Considering to have a second baby but feeling concerned about how your firstborn child will feel and react? You’re not alone, mama.
Some parents are worried that their firstborn child will feel an impending threat of losing parental love and attention to his new sibling. But you know what? This kind of worry may bring about a scarcity mindset.
First of all, it teaches the child that love is limited. But is love really limited? Certainly not! However, it does largely depend on the parents. If the parents’ ability to love grows alongside the size of family, then love would be boundless. Love would not be perceived as a fixed-size whole cake, either to be served exclusively to just one child or shared among many.

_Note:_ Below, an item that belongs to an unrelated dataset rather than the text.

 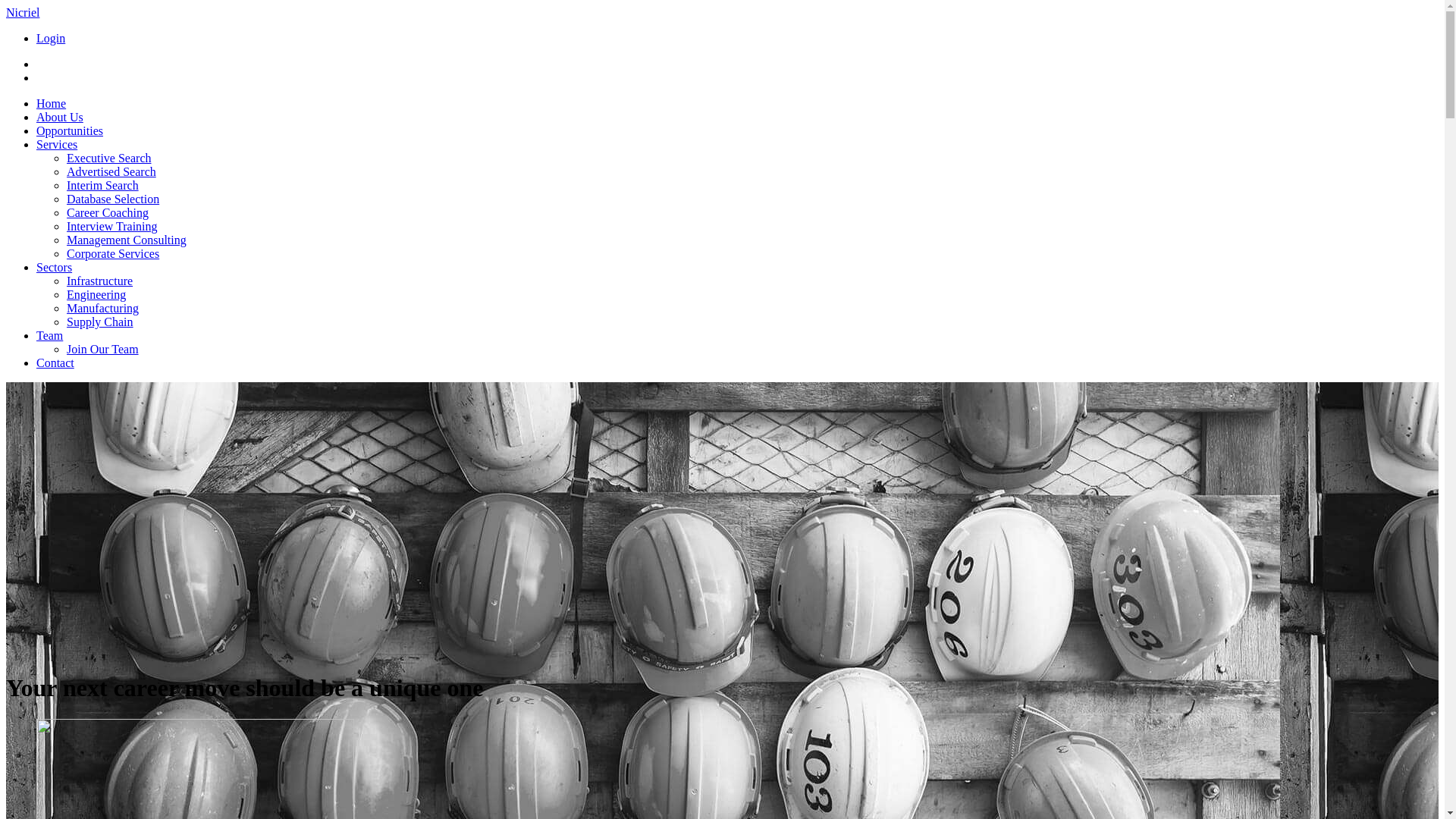 I want to click on 'About Us', so click(x=59, y=116).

So, is it possible for parents to improve their ability to love? Most of the time, yes. When a couple first gets married, they only have to take care of their own lives. But when a child comes into the picture, it is a whole new ball game. There are so many things to take care of and to worry about, so parents’ accountability will inevitably grow. This sense of accountability is essential for developing the ability to love.
In addition to accountability, patience is equally essential in parenting. Both of these traits must be nurtured. Do you notice that, each time after you yell at your children, you will be overwhelmed with a sense of guilt but you will also be reminded to express yourself better and be more patient next time. This is love; it drives us to be better parents. I can’t find anything else in this world that can nurture someone’s understanding, tolerance, patience and care, more than having a child.
In short, parental love is certainly not limited. Just as our work experience, parenting experiences grow over the years, as long as you are committed to growth. However, there are parents who are complacent, just like some lazy employees, never wanting to grow and change for the better. If this is the case, it’s better if they don’t go for a second child.
So, when deciding if you should have a second child, the most important consideration isn’t your family’s blessing but your own willingness, commitment and ability to grow and change.
Other than that, the perception that a new sibling may take away existing parental love leads the child to becoming a constant recipient of love, depriving the child’s opportunity to be a provider of love. This means that the child will only expect an external source of love. As we explore our spiritual development, most of us will learn that we should first love ourselves and be our own primary source of love. We should help our child to learn how to love himself.
When I was pregnant with my second child, I often reminded my firstborn son, “You are going to have a new family member! She is going to be close with you, just like papa and mama! She will be with you for a longer time than we can be. The two of you are going to be siblings to each other, as well as children to us. So you should love her, very very much.” By doing so, my son learns that love is not scarce, and he gets to develop a sense of responsibility and accountability. He also realises that he too, can love someone, just like how his parents can love him.